No hay malicia ni desinterés en el alma de mi madre.
Pero me crié en brazos ajenos.
De una mujer con la experiencia tatuada en las arrugas. Me enseñó a amar
para luego arrebatarme de su olor a ropero y el sabor a arroz con leche.
Siento que guardó mi corazón en un tupper, y lo abandonó conmigo en un jardincito
para que lo viera dejar de latir lentamente sobre la mesa roja.
Y luego comerlo, sin sentir absolutamente nada.
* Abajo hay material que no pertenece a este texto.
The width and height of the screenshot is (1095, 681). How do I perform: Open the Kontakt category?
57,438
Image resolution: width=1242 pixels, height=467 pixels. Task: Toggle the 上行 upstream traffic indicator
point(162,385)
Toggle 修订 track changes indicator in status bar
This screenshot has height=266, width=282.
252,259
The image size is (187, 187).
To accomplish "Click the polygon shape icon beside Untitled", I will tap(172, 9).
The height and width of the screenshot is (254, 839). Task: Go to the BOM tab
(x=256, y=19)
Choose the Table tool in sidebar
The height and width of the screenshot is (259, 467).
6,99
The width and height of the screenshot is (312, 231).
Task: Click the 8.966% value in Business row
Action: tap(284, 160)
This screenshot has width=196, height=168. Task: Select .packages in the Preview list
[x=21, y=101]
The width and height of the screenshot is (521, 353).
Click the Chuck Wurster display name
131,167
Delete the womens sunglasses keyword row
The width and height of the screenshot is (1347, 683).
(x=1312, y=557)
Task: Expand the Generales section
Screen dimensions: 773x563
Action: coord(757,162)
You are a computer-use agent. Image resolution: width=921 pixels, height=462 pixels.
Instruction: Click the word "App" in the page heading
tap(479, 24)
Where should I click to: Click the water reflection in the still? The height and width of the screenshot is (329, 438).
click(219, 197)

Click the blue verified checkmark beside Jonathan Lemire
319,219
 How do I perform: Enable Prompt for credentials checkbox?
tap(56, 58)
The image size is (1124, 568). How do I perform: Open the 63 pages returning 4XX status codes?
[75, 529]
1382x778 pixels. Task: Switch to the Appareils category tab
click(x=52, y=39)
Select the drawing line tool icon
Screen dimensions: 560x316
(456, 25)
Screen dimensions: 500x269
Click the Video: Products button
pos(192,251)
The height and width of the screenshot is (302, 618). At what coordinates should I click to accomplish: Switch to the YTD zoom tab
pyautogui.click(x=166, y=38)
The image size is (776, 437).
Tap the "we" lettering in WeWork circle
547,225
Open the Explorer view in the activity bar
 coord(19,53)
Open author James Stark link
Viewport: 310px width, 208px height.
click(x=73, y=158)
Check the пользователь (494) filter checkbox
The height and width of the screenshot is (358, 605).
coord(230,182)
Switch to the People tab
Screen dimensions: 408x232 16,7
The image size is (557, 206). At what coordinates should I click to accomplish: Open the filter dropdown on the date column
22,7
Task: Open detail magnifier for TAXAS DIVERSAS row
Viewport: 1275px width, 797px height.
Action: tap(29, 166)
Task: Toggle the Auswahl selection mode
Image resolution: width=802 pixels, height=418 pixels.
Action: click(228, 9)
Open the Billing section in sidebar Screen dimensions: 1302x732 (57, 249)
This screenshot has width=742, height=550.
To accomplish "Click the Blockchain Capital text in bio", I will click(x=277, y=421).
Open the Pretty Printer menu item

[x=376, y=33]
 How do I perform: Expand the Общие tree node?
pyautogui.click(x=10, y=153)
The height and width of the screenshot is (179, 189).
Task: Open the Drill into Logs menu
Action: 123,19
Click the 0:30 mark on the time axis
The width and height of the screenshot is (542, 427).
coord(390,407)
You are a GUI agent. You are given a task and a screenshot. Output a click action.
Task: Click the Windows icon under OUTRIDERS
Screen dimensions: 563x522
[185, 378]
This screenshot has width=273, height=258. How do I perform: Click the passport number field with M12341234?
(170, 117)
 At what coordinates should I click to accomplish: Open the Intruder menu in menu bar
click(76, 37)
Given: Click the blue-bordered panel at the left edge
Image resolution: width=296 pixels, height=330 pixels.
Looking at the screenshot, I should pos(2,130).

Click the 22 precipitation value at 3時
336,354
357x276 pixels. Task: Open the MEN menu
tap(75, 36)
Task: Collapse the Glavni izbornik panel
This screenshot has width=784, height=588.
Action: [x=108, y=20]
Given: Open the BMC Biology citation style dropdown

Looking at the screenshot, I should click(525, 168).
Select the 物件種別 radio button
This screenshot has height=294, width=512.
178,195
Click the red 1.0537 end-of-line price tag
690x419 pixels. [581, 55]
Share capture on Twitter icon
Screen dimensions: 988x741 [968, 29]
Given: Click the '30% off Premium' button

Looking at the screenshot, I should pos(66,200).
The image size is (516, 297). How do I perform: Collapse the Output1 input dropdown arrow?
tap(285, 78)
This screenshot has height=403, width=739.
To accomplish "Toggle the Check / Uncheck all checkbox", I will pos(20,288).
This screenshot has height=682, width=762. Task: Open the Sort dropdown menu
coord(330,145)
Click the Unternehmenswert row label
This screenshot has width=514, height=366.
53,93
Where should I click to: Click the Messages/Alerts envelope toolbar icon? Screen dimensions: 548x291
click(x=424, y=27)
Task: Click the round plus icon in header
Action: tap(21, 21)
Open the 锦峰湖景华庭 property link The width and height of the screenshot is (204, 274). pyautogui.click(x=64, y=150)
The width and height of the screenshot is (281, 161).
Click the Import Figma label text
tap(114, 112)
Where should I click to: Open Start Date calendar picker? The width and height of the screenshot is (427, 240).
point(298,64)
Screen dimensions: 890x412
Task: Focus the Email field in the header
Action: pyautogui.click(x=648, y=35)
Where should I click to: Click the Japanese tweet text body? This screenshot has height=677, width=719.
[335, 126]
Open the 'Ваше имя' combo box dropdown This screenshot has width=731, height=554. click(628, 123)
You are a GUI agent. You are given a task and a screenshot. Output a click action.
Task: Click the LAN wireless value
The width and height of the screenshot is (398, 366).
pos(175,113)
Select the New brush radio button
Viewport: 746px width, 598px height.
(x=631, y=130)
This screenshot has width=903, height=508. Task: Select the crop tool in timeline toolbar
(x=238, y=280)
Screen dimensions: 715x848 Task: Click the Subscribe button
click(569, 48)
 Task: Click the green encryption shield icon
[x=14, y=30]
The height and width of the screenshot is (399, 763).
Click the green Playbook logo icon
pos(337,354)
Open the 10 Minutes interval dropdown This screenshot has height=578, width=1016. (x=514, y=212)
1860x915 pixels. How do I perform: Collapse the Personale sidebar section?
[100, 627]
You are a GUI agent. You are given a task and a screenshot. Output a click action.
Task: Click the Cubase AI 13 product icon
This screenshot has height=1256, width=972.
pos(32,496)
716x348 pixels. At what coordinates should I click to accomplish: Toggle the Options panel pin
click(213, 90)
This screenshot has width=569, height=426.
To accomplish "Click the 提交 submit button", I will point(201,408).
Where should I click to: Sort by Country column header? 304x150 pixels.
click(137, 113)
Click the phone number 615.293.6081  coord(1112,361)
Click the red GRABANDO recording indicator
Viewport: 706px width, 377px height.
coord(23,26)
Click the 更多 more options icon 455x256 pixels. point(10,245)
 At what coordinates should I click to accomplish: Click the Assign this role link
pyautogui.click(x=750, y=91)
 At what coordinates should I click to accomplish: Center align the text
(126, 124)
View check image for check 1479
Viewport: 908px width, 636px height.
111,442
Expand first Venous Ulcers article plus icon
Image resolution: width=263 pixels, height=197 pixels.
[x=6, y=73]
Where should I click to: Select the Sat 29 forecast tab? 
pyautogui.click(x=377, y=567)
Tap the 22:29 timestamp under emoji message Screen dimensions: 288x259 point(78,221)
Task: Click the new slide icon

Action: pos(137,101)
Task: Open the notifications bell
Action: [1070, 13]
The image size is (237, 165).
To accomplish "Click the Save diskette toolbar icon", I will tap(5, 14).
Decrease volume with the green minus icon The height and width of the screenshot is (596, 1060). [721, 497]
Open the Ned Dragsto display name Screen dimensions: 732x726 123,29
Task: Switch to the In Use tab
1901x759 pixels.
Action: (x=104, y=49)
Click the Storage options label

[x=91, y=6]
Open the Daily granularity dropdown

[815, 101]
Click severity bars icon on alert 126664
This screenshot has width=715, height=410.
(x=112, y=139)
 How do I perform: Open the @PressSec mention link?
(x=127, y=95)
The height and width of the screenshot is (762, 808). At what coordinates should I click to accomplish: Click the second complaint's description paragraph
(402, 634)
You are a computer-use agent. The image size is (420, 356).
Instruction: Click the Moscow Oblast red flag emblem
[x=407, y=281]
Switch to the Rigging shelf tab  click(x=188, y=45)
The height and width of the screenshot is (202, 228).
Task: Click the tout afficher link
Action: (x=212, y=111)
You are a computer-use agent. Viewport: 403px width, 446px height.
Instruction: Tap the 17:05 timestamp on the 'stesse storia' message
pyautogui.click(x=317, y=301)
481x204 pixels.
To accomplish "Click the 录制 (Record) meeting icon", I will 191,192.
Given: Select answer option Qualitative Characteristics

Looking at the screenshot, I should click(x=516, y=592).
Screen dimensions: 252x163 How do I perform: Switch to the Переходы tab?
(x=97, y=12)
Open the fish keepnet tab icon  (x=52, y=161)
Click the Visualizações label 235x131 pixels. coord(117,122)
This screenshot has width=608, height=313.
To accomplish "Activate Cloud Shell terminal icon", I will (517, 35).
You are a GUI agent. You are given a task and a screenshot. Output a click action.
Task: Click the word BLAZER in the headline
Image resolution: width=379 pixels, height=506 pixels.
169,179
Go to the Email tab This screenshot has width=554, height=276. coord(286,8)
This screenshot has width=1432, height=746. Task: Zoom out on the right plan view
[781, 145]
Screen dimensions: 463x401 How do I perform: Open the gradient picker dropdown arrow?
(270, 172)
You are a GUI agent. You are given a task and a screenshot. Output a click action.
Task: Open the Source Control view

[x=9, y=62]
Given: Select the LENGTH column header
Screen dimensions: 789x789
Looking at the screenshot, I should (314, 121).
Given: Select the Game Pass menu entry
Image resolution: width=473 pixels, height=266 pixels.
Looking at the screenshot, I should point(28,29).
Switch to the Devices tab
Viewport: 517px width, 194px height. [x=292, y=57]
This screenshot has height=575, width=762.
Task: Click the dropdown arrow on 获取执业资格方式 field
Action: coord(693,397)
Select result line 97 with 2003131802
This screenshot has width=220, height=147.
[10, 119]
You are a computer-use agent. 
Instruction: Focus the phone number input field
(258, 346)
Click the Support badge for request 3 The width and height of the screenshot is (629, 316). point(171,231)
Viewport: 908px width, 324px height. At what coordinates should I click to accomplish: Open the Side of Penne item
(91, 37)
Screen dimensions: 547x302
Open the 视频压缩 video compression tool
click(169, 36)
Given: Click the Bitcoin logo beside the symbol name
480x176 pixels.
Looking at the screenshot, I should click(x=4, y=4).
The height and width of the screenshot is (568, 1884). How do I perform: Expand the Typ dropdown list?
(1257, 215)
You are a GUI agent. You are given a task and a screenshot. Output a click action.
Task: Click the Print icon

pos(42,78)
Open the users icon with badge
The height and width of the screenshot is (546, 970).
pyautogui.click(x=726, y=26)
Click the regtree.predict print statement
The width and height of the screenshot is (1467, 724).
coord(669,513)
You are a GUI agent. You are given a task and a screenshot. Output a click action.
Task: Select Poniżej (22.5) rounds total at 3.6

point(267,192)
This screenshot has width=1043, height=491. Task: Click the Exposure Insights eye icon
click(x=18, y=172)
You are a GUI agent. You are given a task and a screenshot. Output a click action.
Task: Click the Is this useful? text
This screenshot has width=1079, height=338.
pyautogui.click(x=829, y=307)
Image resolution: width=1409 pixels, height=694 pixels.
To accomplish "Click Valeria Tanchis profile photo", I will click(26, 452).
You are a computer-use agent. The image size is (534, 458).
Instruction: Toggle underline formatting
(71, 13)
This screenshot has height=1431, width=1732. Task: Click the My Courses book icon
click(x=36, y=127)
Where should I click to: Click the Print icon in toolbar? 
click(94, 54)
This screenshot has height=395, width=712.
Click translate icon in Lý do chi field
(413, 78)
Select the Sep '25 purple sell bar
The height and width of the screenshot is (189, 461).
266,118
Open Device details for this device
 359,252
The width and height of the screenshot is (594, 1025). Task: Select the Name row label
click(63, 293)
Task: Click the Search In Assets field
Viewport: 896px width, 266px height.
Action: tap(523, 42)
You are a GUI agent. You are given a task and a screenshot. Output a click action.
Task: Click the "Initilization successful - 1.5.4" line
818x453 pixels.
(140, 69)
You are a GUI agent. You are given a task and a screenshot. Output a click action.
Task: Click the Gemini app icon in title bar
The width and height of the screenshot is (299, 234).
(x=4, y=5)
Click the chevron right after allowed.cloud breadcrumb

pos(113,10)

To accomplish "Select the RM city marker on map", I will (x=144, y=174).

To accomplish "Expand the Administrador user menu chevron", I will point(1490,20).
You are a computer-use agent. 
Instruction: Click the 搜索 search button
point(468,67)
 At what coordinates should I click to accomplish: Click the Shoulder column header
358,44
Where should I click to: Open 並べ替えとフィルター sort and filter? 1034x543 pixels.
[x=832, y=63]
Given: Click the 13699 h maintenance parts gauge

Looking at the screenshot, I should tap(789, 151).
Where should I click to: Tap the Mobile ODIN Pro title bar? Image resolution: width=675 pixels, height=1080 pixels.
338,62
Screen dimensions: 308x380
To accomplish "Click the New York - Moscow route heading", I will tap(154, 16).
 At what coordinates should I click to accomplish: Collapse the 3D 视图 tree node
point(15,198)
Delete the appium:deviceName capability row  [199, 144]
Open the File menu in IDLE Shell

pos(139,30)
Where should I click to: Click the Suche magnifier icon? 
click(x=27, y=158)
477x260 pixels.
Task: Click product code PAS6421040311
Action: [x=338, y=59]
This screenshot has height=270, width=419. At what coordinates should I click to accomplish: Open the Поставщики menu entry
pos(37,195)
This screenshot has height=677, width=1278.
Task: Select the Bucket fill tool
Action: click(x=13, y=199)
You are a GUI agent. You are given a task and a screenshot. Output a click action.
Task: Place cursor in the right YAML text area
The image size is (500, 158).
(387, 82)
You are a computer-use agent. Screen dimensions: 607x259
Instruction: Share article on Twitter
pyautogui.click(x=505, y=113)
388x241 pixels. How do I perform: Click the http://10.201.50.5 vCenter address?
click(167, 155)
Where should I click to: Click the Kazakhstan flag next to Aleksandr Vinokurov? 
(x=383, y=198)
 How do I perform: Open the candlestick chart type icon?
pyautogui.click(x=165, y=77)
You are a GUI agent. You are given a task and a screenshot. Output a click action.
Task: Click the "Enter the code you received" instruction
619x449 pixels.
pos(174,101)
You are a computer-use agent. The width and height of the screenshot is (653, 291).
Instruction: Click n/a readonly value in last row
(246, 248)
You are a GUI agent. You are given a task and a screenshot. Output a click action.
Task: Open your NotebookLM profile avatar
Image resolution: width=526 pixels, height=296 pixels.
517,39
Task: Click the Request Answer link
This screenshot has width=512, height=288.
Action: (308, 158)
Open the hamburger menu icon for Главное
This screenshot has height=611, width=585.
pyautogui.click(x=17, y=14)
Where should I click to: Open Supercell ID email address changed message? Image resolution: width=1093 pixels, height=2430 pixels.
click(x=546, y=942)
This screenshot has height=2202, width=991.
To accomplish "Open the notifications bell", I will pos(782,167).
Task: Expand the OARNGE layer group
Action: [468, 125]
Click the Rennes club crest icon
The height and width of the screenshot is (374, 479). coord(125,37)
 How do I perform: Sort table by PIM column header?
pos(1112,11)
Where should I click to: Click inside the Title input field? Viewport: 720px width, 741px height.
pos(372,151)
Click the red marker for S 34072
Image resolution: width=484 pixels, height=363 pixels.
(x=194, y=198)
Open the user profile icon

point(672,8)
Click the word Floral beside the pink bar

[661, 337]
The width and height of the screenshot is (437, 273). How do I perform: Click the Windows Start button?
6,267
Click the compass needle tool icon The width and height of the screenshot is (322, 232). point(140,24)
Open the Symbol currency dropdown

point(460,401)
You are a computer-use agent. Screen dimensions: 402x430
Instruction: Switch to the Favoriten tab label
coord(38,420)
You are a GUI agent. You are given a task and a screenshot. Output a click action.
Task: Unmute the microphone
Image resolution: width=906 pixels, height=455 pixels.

Cómo Jesús lamentó la traición de Judas, también se volvió resiliente.
No lo culpó.
Hubiera llorado lágrimas.
Me hubiera enojado.
La soledad me pesaría en los hombros
Al igual que la envidia de ver, como otros niños se van de la mano con sus madres
justo cuando el reloj apunta el mediodia.
Pero fui paciente.
Buena y tranquila.
Nunca dije o reproché nada.
Nunca supe que o cómo.
Así que miré a mi corazón vivo.
Esperé a que dejara de latir,
abrí el tupper, y me lo comí.
Lo mastiqué,
hasta dejar de sentir el vacío de un calor inexistente en mis manos
que nunca fueron tomadas para volver a casa
cuando el reloj indicara el mediodía.